Encyclopedia Of Detroit

Detroit Women's Exchange

Also known as the Exchange for Woman’s Work, this organization was one of a network of societies throughout the country set up to help support women in need. Women who were widowed, or whose circumstances were reduced, could not easily work outside the home in the nineteenth and early twentieth centuries. The Women’s Exchange movement began as early as 1832 by philanthropic women who sought to assist these women. Women could work in their homes making baked goods, painting china, doing needlecraft and even taking in laundry, and the Women’s Exchange would sell their product or service for a small commission of 10-15 percent.

The Detroit Women’s Exchange was established in 1889 in the East Jefferson Avenue home of Mrs. T.A. McGraw. The group’s first official location was inside the D.C. Jones Flower Shop on Woodward Avenue. Their next move, in 1891 to a YMCA building on Grand River Avenue, allowed them to establish a lunchroom, a popular way for many of the exchanges to support themselves. There were several more moves including a lunchroom in Sparling & Co. Dry Goods on Woodward near Michigan Avenue, where up to 300 lunches a day were served. In 1892 the Women’s Exchange merged with the Decorative Arts Society of Detroit.

The success of the Detroit Women’s Exchange allowed it to establish its own building that opened for business on February 1, 1916. By this time the Exchange had 365 consignors who were benefitting from the sale of their products or services. Architectural firm Smith, Hinchman and Grylls was hired to unify two buildings, side by side on Adams Street at Grand Circus Park. They designed a stuccoed, half-timbered façade, modeled after a 1621 English Butcher’s Guild of Herefordshire, and provided it with the necessary facilities such as a large kitchen, restaurant, needlework sales department, laundry, catering service and rooms on the third floor that could be rented. A fire two weeks after the opening did serious damage to the second and third floors but the structure was quickly repaired.

Typical Exchange’s activities over the next decade included catering for a 700-guest reception, making over 2,000 cakes for Mrs. James Couzens to donate to charity, and hosting a luncheon for the Prince of Wales visiting Henry and Clara Ford.

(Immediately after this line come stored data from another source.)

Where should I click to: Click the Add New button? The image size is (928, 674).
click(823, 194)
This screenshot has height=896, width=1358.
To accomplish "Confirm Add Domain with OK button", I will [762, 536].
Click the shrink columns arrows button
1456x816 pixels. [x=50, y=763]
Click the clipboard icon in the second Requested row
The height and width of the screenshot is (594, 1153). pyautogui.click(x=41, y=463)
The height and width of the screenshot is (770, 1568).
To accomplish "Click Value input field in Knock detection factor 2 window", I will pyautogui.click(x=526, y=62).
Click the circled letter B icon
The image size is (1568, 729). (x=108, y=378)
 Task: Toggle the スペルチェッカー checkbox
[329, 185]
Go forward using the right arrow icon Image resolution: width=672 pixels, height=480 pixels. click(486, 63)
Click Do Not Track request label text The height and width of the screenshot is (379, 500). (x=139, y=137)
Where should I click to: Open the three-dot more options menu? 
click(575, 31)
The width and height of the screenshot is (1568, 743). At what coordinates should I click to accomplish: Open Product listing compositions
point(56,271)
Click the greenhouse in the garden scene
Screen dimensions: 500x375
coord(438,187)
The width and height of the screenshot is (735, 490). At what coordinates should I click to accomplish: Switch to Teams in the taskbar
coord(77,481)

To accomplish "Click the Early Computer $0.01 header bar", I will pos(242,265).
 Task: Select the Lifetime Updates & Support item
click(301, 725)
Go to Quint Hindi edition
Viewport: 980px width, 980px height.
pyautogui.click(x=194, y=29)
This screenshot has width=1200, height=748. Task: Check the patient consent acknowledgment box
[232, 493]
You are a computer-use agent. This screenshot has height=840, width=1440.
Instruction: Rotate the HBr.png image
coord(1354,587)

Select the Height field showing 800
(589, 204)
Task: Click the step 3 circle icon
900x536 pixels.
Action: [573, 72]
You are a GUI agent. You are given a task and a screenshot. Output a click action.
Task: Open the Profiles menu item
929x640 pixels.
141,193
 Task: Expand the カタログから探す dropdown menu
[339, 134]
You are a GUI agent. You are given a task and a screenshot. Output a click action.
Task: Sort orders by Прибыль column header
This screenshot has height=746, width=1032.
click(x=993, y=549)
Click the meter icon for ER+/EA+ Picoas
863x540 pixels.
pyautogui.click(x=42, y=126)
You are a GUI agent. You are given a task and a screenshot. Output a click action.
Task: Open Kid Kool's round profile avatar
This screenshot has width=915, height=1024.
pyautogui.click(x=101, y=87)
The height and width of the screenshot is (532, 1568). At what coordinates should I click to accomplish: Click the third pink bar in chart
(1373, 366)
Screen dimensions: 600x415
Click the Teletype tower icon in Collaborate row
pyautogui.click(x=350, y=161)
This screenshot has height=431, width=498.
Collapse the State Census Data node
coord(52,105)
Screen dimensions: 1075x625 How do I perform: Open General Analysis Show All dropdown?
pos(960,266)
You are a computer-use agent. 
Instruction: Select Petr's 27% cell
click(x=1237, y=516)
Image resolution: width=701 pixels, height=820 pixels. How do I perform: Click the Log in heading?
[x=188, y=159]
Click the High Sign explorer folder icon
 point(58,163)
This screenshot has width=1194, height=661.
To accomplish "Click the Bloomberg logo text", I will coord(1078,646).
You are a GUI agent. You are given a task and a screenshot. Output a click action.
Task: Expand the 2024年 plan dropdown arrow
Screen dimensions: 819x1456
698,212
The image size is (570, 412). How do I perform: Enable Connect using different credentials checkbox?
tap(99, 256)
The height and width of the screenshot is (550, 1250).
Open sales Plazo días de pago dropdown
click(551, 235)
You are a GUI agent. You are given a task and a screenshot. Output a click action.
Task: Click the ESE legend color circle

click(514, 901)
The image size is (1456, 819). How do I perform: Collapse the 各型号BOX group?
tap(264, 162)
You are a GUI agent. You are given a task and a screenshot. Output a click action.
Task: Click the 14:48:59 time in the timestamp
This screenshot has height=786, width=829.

As more employment opportunities for women, employer-paid life insurance, and social security benefits became available, the Women’s Exchanges slowly went out of business, though there are 20 in existence today. The Detroit Women’s Exchange ended in 1942 and the building has been occupied by various groups and agencies, including for a time Cheli’s Chili Bar before being replaced by another restaurant.